Tuesday, October 21, 2008

Stop Reading to Your Kids!

I kid!  I kid!  You certainly wouldn't stop reading to your 2-, 3- or 4-year-olds because you know they can't read themselves.  Exposure to reading is a very important part of emergent literacy and will help them learn to read.  So why don't parents introduce simple money concepts like saving money to their kids at this age?  Ok, some do.  But most don't.  Why isn't "emergent financial literacy" considered just as important?  Just because your little one won't be able to tell you what a credit default swap is (if they can, please tell me) doesn't mean that they should be deprived of the essential building blocks to building good financial literacy habits down the road.  

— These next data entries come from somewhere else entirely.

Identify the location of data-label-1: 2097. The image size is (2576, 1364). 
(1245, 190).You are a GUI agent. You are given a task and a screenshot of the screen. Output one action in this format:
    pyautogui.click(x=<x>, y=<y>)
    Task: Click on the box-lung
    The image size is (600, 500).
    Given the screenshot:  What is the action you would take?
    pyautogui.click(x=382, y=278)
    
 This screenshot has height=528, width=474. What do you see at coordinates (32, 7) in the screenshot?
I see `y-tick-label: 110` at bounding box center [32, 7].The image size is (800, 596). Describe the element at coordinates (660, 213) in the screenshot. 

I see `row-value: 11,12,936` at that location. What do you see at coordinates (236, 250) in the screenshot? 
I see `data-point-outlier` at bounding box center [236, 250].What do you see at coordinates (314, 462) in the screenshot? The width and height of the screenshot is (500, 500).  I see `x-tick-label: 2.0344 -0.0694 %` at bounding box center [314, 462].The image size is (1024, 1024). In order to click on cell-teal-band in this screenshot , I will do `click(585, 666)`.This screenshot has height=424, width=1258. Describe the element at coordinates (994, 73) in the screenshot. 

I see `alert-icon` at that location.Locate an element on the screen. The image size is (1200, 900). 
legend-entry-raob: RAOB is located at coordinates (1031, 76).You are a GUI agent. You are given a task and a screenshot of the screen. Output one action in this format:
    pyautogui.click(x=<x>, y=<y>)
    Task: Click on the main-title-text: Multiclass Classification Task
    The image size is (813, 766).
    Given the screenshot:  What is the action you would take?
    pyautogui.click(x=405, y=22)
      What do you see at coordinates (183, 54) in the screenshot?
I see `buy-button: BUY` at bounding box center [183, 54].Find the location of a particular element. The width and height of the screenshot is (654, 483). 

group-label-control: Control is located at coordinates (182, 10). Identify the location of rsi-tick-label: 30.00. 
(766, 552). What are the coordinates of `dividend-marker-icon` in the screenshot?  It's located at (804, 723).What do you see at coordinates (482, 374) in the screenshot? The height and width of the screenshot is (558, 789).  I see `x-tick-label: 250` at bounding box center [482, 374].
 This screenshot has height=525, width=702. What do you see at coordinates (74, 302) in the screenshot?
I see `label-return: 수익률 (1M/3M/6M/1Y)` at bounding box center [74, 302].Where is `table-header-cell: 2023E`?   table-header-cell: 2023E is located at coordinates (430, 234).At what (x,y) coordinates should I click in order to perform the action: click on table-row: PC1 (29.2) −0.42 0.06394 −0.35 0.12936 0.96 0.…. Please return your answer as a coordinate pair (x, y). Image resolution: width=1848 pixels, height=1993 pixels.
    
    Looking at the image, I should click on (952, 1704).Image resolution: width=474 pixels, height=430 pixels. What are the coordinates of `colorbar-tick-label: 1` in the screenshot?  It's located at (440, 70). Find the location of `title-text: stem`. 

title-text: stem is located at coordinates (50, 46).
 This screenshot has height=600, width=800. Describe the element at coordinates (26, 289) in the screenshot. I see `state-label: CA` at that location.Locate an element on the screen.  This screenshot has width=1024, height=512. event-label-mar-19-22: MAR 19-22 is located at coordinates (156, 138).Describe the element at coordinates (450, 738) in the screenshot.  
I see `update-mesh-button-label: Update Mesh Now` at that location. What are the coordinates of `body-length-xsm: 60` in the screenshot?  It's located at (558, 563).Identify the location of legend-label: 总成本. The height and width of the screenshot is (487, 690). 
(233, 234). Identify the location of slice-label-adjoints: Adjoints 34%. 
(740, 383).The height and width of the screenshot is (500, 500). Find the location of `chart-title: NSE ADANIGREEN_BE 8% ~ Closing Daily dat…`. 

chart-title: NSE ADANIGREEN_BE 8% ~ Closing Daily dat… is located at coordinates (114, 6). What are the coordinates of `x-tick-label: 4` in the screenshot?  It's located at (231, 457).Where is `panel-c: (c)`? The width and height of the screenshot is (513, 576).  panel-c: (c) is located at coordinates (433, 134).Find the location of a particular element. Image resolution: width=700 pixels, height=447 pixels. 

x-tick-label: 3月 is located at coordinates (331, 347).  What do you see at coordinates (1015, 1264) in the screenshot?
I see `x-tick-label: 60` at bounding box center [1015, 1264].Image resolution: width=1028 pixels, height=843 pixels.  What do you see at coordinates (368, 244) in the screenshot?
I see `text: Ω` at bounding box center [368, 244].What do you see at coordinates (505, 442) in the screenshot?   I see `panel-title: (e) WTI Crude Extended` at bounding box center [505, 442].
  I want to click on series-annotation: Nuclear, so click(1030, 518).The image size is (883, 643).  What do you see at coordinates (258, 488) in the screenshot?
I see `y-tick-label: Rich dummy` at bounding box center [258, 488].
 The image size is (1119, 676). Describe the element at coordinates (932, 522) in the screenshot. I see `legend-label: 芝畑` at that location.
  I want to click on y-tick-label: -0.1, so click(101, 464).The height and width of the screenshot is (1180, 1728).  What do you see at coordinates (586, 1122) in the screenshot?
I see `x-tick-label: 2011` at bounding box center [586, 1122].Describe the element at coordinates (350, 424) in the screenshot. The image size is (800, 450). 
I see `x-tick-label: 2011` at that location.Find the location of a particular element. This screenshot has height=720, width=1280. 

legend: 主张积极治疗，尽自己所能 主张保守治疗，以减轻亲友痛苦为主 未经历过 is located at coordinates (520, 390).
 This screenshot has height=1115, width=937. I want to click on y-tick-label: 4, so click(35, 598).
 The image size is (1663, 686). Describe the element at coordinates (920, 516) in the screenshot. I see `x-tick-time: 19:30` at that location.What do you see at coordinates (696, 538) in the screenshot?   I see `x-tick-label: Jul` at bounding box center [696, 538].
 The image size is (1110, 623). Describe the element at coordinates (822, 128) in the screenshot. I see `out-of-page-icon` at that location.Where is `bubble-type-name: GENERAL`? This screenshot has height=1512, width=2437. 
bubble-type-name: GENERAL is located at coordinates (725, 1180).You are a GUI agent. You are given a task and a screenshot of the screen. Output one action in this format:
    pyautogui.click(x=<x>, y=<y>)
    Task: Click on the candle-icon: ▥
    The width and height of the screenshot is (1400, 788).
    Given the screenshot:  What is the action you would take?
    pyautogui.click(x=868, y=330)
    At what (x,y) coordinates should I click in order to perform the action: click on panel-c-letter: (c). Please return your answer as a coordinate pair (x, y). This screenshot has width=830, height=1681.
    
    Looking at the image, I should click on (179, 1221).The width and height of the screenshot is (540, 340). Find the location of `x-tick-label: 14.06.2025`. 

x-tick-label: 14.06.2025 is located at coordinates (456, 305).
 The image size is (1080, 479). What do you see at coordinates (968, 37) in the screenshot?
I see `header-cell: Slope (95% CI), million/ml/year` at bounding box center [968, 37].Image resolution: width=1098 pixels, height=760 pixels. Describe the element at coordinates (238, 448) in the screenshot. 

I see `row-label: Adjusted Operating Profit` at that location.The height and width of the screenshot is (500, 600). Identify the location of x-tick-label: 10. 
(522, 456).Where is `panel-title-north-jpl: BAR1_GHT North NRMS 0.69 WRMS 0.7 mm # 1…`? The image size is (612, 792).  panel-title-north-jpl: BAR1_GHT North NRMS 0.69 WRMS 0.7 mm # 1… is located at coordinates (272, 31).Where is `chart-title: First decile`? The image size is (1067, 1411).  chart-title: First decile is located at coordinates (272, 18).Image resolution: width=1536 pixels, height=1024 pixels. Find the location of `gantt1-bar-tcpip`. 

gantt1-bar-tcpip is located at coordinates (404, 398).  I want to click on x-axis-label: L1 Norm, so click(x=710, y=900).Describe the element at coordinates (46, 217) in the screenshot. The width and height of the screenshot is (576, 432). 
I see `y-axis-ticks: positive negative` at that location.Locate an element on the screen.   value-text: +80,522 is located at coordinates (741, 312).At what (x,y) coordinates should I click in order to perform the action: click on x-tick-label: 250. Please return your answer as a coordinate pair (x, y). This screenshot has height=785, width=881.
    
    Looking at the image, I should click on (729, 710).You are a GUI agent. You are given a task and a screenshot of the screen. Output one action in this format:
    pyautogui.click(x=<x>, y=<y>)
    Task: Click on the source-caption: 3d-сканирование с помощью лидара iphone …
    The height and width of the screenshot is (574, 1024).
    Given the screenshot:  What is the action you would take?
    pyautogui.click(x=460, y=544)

Don't believe me?  Read the study, "Learning Your ABCs:  The Link Between Emergent Literacy and Early Childhood Financial Literacy" by Martha H. McCormick and David Godstead.

Please pass this message on to at least one person today.  You wouldn't dream of not exposing your kids to reading simply because they can't read.  Exposing them to "value of money" concepts (sharing, saving, spending smart) early is just as important because financial literacy is essential their future well-being.  Give preschoolers the tools to start building good financial habits.  Keep the message simple.  Start with saving.  Continue with sharing and then spending smart.  Want some help?  Try the "Thrive By Five" resource to the right.  Want to make it fun for kids?  Take a look at our Money Mammals program at www.themoneymammals.com.  

Oh...and don't stop reading to your kids.